Task directions:
Copy out each of the following lines word for word, in the same order.
:::
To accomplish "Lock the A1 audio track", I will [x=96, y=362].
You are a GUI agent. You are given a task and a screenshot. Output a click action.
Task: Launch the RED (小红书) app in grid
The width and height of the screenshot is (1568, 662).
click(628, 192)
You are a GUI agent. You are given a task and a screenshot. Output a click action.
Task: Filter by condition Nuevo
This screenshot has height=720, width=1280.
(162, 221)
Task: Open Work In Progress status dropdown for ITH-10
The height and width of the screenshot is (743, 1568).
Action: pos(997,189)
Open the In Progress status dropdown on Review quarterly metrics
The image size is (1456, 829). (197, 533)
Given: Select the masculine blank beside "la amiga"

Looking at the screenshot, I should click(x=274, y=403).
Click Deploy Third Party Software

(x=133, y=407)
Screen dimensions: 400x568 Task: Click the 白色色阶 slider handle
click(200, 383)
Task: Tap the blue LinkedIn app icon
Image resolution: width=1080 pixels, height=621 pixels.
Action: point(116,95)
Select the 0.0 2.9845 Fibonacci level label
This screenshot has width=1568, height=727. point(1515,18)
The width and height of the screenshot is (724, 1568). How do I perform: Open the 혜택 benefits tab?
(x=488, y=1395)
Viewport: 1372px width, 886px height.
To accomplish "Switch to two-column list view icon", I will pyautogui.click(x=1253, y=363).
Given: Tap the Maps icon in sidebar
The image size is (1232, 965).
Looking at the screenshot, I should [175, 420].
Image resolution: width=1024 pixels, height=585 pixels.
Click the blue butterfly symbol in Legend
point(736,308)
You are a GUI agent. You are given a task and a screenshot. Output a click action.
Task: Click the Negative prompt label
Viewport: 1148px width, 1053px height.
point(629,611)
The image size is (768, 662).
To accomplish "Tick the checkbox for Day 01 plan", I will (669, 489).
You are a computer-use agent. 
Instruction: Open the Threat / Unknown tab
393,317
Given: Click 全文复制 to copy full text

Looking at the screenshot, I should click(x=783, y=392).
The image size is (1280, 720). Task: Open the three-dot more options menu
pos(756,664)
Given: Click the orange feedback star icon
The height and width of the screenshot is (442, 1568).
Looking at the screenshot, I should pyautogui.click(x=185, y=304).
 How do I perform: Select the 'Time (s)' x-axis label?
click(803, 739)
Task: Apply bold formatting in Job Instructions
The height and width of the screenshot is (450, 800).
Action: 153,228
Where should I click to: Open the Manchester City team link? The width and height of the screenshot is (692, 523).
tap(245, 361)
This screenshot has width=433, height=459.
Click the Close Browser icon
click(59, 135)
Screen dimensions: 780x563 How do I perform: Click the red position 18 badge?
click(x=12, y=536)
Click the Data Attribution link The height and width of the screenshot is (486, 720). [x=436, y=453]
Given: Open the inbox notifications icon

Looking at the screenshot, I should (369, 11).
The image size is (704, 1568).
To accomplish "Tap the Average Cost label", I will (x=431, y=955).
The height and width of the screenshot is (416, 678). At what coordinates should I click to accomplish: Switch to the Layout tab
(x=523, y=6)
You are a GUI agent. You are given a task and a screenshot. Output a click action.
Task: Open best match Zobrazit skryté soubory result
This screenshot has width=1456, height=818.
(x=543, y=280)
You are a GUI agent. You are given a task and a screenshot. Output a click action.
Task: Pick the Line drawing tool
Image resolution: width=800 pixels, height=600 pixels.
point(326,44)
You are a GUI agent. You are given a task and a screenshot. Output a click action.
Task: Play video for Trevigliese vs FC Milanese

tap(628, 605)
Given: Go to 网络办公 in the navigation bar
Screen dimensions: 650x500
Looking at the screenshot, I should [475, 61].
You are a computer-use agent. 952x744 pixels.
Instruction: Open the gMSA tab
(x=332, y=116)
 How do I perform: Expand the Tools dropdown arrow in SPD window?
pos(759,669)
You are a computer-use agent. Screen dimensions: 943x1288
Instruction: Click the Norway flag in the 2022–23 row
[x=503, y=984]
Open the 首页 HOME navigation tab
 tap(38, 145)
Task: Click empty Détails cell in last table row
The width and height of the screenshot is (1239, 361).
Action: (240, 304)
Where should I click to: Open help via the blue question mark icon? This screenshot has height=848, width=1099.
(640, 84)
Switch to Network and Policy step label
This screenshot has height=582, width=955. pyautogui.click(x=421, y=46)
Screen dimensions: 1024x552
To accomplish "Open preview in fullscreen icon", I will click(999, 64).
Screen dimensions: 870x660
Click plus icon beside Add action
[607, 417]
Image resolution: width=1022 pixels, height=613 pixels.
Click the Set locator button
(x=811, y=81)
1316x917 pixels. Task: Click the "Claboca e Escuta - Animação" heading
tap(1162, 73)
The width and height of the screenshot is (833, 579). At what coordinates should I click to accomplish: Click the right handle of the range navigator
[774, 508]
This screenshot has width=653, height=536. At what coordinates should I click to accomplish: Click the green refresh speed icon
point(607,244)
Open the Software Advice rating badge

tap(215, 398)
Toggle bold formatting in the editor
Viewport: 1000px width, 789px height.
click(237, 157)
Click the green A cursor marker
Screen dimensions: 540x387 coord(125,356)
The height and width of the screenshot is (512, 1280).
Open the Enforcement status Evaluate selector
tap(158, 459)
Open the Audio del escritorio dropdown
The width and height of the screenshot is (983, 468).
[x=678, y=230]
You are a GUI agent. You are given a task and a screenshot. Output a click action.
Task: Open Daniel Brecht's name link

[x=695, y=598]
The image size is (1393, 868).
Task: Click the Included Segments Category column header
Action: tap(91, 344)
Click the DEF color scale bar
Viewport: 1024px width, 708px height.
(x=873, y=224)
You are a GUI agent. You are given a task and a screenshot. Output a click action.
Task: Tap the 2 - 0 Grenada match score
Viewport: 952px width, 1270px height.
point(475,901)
:::
In response:
To accomplish "Lock the A1 audio track", I will [x=96, y=362].
You are a GUI agent. You are given a task and a screenshot. Output a click action.
Task: Launch the RED (小红书) app in grid
The width and height of the screenshot is (1568, 662).
click(628, 192)
You are a GUI agent. You are given a task and a screenshot. Output a click action.
Task: Filter by condition Nuevo
This screenshot has height=720, width=1280.
(162, 221)
Task: Open Work In Progress status dropdown for ITH-10
The height and width of the screenshot is (743, 1568).
Action: pos(997,189)
Open the In Progress status dropdown on Review quarterly metrics
The image size is (1456, 829). (197, 533)
Given: Select the masculine blank beside "la amiga"

Looking at the screenshot, I should click(x=274, y=403).
Click Deploy Third Party Software

(x=133, y=407)
Screen dimensions: 400x568 Task: Click the 白色色阶 slider handle
click(200, 383)
Task: Tap the blue LinkedIn app icon
Image resolution: width=1080 pixels, height=621 pixels.
Action: point(116,95)
Select the 0.0 2.9845 Fibonacci level label
This screenshot has width=1568, height=727. point(1515,18)
The width and height of the screenshot is (724, 1568). How do I perform: Open the 혜택 benefits tab?
(x=488, y=1395)
Viewport: 1372px width, 886px height.
To accomplish "Switch to two-column list view icon", I will pyautogui.click(x=1253, y=363).
Given: Tap the Maps icon in sidebar
The image size is (1232, 965).
Looking at the screenshot, I should [175, 420].
Image resolution: width=1024 pixels, height=585 pixels.
Click the blue butterfly symbol in Legend
point(736,308)
You are a GUI agent. You are given a task and a screenshot. Output a click action.
Task: Click the Negative prompt label
Viewport: 1148px width, 1053px height.
point(629,611)
The image size is (768, 662).
To accomplish "Tick the checkbox for Day 01 plan", I will (669, 489).
You are a computer-use agent. 
Instruction: Open the Threat / Unknown tab
393,317
Given: Click 全文复制 to copy full text

Looking at the screenshot, I should click(x=783, y=392).
The image size is (1280, 720). Task: Open the three-dot more options menu
pos(756,664)
Given: Click the orange feedback star icon
The height and width of the screenshot is (442, 1568).
Looking at the screenshot, I should pyautogui.click(x=185, y=304).
 How do I perform: Select the 'Time (s)' x-axis label?
click(803, 739)
Task: Apply bold formatting in Job Instructions
The height and width of the screenshot is (450, 800).
Action: 153,228
Where should I click to: Open the Manchester City team link? The width and height of the screenshot is (692, 523).
tap(245, 361)
This screenshot has width=433, height=459.
Click the Close Browser icon
click(59, 135)
Screen dimensions: 780x563 How do I perform: Click the red position 18 badge?
click(x=12, y=536)
Click the Data Attribution link The height and width of the screenshot is (486, 720). [x=436, y=453]
Given: Open the inbox notifications icon

Looking at the screenshot, I should (369, 11).
The image size is (704, 1568).
To accomplish "Tap the Average Cost label", I will (x=431, y=955).
The height and width of the screenshot is (416, 678). At what coordinates should I click to accomplish: Switch to the Layout tab
(x=523, y=6)
You are a GUI agent. You are given a task and a screenshot. Output a click action.
Task: Open best match Zobrazit skryté soubory result
This screenshot has width=1456, height=818.
(x=543, y=280)
You are a GUI agent. You are given a task and a screenshot. Output a click action.
Task: Pick the Line drawing tool
Image resolution: width=800 pixels, height=600 pixels.
point(326,44)
You are a GUI agent. You are given a task and a screenshot. Output a click action.
Task: Play video for Trevigliese vs FC Milanese

tap(628, 605)
Given: Go to 网络办公 in the navigation bar
Screen dimensions: 650x500
Looking at the screenshot, I should [475, 61].
You are a computer-use agent. 952x744 pixels.
Instruction: Open the gMSA tab
(x=332, y=116)
 How do I perform: Expand the Tools dropdown arrow in SPD window?
pos(759,669)
You are a computer-use agent. Screen dimensions: 943x1288
Instruction: Click the Norway flag in the 2022–23 row
[x=503, y=984]
Open the 首页 HOME navigation tab
 tap(38, 145)
Task: Click empty Détails cell in last table row
The width and height of the screenshot is (1239, 361).
Action: (240, 304)
Where should I click to: Open help via the blue question mark icon? This screenshot has height=848, width=1099.
(640, 84)
Switch to Network and Policy step label
This screenshot has height=582, width=955. pyautogui.click(x=421, y=46)
Screen dimensions: 1024x552
To accomplish "Open preview in fullscreen icon", I will click(999, 64).
Screen dimensions: 870x660
Click plus icon beside Add action
[607, 417]
Image resolution: width=1022 pixels, height=613 pixels.
Click the Set locator button
(x=811, y=81)
1316x917 pixels. Task: Click the "Claboca e Escuta - Animação" heading
tap(1162, 73)
The width and height of the screenshot is (833, 579). At what coordinates should I click to accomplish: Click the right handle of the range navigator
[774, 508]
This screenshot has width=653, height=536. At what coordinates should I click to accomplish: Click the green refresh speed icon
point(607,244)
Open the Software Advice rating badge

tap(215, 398)
Toggle bold formatting in the editor
Viewport: 1000px width, 789px height.
click(237, 157)
Click the green A cursor marker
Screen dimensions: 540x387 coord(125,356)
The height and width of the screenshot is (512, 1280).
Open the Enforcement status Evaluate selector
tap(158, 459)
Open the Audio del escritorio dropdown
The width and height of the screenshot is (983, 468).
[x=678, y=230]
You are a GUI agent. You are given a task and a screenshot. Output a click action.
Task: Open Daniel Brecht's name link

[x=695, y=598]
The image size is (1393, 868).
Task: Click the Included Segments Category column header
Action: tap(91, 344)
Click the DEF color scale bar
Viewport: 1024px width, 708px height.
(x=873, y=224)
You are a GUI agent. You are given a task and a screenshot. Output a click action.
Task: Tap the 2 - 0 Grenada match score
Viewport: 952px width, 1270px height.
point(475,901)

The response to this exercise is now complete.